→ Task requirements:
Every line from the beginning of the records below up to the one holding "Považská Bystrica v Kauflande (414, 2353)" should be quoted exactly; leave out the rest.

→ Exercise material:
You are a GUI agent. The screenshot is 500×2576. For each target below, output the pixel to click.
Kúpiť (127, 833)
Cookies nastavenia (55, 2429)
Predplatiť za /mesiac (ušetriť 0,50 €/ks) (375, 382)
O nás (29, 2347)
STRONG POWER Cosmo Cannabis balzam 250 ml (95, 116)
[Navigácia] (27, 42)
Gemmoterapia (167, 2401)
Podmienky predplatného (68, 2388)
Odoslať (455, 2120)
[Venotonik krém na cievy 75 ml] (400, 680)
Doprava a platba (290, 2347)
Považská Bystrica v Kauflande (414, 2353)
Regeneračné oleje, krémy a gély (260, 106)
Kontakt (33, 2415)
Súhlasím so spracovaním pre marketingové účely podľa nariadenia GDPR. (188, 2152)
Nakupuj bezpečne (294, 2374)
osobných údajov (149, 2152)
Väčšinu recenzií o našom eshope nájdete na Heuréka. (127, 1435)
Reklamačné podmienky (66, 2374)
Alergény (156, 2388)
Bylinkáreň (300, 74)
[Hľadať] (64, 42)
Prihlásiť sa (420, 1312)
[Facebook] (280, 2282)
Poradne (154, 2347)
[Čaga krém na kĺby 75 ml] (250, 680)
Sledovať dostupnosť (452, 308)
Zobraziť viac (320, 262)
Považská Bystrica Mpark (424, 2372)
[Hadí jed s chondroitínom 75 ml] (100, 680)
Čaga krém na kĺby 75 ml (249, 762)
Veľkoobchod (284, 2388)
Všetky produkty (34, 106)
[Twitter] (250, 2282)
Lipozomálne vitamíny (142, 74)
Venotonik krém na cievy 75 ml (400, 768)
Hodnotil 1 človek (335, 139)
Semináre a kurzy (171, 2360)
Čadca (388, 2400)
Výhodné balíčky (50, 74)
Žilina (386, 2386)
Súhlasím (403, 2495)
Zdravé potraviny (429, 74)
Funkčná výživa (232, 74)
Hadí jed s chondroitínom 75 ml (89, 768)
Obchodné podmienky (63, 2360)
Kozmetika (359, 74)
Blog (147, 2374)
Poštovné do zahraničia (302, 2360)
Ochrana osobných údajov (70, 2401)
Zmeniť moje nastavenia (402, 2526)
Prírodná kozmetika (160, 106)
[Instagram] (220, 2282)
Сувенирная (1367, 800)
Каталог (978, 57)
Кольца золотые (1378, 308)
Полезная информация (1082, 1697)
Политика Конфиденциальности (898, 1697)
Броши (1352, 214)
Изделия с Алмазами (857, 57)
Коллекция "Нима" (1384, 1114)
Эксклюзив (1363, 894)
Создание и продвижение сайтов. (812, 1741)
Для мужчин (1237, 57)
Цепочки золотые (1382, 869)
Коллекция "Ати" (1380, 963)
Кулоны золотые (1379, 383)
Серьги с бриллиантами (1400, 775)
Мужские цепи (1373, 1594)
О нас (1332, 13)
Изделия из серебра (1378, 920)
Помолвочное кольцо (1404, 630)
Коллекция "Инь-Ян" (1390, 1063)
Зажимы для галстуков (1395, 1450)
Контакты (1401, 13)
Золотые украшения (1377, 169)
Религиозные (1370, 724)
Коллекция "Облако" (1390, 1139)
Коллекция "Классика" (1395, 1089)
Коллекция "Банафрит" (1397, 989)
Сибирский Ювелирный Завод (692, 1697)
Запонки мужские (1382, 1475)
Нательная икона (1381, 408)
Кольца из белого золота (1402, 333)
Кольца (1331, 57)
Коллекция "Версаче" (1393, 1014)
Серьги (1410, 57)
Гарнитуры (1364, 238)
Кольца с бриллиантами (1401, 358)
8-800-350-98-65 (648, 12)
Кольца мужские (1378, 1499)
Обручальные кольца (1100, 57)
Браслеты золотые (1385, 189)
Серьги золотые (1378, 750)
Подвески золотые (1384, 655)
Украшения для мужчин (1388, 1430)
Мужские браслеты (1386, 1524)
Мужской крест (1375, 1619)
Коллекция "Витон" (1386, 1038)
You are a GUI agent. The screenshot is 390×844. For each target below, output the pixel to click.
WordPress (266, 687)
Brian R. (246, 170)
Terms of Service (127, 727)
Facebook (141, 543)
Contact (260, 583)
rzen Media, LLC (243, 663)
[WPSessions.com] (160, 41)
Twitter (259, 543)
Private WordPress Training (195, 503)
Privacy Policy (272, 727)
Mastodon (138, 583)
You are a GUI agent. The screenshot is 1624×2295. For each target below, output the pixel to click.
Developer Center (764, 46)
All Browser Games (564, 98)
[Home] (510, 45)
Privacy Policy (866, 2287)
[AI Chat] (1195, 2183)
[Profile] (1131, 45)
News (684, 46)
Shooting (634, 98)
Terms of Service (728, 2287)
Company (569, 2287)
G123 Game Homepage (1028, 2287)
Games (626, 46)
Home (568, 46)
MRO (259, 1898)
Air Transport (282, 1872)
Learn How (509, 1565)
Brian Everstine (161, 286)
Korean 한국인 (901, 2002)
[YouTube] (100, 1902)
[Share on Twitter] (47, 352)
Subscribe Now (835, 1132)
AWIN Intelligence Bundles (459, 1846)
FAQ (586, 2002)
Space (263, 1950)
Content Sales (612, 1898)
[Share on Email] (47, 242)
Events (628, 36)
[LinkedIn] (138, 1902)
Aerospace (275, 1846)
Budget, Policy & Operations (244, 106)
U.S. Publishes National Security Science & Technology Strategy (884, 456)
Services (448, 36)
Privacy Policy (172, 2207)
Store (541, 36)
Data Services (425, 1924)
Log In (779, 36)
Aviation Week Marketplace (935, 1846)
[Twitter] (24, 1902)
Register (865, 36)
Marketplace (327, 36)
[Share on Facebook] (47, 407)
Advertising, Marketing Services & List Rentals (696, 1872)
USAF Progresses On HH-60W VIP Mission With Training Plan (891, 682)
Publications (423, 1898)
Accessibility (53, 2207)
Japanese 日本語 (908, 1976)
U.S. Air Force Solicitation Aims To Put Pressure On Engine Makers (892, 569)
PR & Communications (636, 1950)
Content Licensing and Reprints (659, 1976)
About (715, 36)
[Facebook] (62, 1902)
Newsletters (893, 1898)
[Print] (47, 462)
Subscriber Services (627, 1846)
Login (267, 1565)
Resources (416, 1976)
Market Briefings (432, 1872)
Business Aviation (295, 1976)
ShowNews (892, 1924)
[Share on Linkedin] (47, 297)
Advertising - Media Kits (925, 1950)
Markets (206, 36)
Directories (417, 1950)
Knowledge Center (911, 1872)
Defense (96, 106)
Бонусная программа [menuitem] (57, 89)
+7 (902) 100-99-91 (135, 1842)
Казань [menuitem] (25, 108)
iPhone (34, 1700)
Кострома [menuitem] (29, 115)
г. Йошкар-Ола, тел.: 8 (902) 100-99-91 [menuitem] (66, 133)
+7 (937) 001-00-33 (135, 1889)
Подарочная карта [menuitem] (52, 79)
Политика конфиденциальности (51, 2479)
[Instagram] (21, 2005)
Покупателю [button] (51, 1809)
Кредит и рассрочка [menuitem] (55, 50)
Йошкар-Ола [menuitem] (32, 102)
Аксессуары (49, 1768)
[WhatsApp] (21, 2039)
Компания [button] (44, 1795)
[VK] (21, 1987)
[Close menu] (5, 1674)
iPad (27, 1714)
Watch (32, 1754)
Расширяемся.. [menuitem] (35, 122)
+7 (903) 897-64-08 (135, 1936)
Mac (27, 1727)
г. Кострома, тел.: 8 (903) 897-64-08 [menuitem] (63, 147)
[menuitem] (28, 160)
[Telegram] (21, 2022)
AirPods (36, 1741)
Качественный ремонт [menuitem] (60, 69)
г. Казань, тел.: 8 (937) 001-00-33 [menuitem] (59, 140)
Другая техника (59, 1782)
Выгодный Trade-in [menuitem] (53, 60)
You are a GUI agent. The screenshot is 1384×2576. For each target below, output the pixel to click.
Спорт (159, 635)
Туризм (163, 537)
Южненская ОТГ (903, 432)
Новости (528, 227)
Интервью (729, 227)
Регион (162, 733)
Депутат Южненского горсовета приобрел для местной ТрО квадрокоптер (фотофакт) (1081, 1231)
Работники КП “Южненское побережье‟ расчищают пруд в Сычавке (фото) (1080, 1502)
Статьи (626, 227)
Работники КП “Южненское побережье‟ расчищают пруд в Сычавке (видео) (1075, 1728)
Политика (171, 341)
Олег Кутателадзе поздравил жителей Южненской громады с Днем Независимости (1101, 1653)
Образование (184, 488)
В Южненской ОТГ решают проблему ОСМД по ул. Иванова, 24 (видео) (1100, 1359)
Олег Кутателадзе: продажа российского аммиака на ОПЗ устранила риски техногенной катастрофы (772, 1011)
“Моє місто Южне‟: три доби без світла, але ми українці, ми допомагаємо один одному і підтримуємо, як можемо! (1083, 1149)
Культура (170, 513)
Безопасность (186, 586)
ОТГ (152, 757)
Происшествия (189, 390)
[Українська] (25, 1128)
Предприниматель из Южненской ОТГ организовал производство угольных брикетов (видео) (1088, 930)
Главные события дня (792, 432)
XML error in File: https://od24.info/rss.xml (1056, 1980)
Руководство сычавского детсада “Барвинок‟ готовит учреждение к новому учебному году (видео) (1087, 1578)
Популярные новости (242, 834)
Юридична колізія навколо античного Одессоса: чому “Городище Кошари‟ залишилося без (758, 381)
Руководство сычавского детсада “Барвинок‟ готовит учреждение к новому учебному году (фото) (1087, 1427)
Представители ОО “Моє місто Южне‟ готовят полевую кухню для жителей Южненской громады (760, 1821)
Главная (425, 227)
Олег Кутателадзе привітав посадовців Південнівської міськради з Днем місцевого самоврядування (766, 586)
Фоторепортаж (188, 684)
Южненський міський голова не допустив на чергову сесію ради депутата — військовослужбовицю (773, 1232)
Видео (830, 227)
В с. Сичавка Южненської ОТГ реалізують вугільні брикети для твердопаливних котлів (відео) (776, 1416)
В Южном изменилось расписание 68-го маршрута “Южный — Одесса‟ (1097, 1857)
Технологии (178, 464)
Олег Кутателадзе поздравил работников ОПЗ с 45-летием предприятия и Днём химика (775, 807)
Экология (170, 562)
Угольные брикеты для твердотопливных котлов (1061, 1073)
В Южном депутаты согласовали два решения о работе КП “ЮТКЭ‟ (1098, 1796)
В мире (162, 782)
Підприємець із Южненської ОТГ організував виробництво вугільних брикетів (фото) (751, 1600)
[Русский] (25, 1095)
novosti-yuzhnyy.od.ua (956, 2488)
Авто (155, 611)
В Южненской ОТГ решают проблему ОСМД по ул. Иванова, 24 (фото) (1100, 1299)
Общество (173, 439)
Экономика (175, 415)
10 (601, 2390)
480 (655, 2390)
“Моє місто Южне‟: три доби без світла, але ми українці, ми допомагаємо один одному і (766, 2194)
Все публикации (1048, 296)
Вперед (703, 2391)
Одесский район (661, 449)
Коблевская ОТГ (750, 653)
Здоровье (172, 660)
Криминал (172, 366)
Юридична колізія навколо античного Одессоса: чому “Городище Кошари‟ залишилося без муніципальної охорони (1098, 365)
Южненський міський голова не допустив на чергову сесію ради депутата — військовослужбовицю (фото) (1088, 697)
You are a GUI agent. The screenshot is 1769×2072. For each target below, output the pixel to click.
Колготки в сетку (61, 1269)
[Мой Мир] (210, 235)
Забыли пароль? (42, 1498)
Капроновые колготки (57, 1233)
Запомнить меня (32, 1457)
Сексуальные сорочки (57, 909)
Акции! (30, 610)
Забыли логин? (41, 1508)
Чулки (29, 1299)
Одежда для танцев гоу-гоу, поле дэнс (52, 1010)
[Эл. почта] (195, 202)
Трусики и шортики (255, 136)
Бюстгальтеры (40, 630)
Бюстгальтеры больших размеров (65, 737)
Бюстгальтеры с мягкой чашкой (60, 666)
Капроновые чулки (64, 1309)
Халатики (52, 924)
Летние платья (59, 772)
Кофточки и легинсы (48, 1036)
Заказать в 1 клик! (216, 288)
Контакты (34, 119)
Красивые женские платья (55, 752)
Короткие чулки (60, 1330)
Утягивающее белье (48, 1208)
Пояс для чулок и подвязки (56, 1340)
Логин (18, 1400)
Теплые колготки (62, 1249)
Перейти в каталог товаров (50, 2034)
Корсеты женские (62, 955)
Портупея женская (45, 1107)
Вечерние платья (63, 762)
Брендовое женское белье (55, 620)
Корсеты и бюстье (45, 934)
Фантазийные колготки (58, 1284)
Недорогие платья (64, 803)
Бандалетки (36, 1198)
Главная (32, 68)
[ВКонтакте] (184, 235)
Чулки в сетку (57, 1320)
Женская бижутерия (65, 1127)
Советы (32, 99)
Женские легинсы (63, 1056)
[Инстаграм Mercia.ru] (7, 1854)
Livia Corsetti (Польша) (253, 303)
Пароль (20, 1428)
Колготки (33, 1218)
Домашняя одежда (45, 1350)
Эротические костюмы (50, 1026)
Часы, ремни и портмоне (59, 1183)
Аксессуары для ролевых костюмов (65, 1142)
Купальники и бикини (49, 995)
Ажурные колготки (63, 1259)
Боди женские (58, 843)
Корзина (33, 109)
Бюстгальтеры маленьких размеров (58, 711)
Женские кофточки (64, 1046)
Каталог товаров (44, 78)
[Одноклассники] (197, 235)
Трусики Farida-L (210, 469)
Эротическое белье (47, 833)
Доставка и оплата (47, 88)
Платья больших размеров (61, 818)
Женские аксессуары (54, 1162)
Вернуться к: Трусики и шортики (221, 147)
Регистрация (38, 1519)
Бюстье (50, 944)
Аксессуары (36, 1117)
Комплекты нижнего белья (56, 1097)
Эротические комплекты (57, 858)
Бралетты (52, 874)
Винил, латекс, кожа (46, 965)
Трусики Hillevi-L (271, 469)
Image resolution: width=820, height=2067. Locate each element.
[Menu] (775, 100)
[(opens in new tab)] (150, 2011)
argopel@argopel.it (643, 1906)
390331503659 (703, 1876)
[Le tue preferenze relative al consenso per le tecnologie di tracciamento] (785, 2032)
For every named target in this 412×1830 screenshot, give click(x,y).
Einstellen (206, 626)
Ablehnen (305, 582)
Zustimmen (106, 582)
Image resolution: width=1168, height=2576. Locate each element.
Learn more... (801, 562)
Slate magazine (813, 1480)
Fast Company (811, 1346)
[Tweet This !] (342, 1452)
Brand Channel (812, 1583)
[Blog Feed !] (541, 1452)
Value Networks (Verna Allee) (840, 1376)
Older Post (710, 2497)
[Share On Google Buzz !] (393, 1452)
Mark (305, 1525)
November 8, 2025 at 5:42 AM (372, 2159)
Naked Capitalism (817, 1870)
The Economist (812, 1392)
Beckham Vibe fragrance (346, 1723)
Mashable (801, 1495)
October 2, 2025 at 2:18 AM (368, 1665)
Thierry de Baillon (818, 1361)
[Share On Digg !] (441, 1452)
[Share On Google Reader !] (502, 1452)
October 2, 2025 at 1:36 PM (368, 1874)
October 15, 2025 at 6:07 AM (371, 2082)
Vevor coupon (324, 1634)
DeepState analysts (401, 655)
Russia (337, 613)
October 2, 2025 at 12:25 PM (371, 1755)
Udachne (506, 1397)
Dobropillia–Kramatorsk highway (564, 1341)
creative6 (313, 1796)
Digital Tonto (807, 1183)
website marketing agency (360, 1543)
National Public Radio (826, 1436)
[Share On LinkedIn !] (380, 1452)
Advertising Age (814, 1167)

→ Solution for this exercise:
You are a GUI agent. The screenshot is 500×2576. For each target below, output the pixel to click.
Kúpiť (127, 833)
Cookies nastavenia (55, 2429)
Predplatiť za /mesiac (ušetriť 0,50 €/ks) (375, 382)
O nás (29, 2347)
STRONG POWER Cosmo Cannabis balzam 250 ml (95, 116)
[Navigácia] (27, 42)
Gemmoterapia (167, 2401)
Podmienky predplatného (68, 2388)
Odoslať (455, 2120)
[Venotonik krém na cievy 75 ml] (400, 680)
Doprava a platba (290, 2347)
Považská Bystrica v Kauflande (414, 2353)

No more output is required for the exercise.